Ok, I have just used the vanilla RetroPie image (v2.3) and then ran your install script and everything works fine! The Unicorn Hat is working as expected.
Great news, but also a pain for me - something I have installed has obviously got an issue. Not sure what, but it looks like I may have to reinstall RetroPie from scratch if I want to use the Unicon Hat on my Pi.
I’m going to the last bit of advice you gave before my two replies to see if that fixes it - last chance saloon!
I have now managed to get the Unicorn Hat working with Emulation Station installed. I’m not sure what I did differently, but I can get it to work!
What I now need to figure out is how to get Emulation Station to run a command when I launch a game. The idea being that when I play any NES game, I run sudo python mario.py and then the Unicorn Hat displays the image (based on the show_png.py script) and it displays a custom animation I created which is an 8 x 8 pixel logo of Mario that alternates to Luigi…
If you can’t get emulation station to actively run a script, you could always run another script that polls the process list for each emulator ( might even be able to find the rom that’s been loaded in from the command line ) and updates accordingly.

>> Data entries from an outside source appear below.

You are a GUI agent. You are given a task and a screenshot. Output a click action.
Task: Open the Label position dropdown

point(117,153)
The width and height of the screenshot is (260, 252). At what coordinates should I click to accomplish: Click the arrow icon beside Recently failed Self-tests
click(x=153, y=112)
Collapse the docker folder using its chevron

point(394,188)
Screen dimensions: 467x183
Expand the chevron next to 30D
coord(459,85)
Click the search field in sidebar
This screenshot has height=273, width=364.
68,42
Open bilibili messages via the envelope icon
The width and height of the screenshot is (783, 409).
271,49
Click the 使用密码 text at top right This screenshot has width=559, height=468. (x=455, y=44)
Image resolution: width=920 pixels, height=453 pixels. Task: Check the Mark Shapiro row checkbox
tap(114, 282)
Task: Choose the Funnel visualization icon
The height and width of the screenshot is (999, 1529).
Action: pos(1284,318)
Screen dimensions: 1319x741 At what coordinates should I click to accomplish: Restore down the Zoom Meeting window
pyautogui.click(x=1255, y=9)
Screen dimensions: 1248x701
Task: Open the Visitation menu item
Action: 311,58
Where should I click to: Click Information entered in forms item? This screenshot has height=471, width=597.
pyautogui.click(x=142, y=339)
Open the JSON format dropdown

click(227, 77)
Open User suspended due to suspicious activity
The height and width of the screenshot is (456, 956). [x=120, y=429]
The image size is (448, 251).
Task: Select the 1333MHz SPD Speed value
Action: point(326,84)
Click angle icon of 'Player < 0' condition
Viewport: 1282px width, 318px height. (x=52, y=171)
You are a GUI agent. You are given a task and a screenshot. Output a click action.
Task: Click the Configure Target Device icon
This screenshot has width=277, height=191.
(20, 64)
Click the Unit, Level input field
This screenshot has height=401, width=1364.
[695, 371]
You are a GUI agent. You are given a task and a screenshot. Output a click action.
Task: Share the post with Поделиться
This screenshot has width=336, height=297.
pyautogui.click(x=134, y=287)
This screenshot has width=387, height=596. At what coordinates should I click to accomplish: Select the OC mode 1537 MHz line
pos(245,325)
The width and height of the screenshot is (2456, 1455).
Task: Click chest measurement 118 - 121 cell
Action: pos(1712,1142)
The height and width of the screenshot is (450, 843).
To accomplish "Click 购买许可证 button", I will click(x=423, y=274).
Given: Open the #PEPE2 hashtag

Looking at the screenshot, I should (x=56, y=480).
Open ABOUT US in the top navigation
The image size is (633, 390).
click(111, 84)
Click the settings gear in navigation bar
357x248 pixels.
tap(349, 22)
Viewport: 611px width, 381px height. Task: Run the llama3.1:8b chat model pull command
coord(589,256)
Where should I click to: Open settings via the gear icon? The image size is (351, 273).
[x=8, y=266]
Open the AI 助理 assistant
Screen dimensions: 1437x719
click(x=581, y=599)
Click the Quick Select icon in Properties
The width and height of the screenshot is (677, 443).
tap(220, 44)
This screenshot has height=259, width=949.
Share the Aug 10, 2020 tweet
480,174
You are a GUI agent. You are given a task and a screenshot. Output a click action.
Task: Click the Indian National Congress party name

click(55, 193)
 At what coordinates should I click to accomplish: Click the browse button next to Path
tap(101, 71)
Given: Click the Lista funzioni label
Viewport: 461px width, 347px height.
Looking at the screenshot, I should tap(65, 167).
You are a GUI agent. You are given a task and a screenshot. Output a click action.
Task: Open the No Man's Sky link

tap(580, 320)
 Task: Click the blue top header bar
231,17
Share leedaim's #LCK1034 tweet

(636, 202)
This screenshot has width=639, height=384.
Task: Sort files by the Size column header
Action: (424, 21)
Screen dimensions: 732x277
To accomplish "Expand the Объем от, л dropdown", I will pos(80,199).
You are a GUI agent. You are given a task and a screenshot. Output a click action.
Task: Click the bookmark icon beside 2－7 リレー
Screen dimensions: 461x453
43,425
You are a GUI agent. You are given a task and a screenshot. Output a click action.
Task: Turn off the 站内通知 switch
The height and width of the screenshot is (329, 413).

Something like: ps aux | grep dgen
Or whatever the emulator binaries are called!
Glad you got it working- I’ve had plenty of problems I’ve fixed without quite figuring out how.
Does it not work if you use: “sudo python yourfile.py” ?
The method UnicornHat uses to actually drive the pixels involves some low-level memory twiddling that only the root user has access to. It’s a bit of a hassle, but there’s currently no way around it.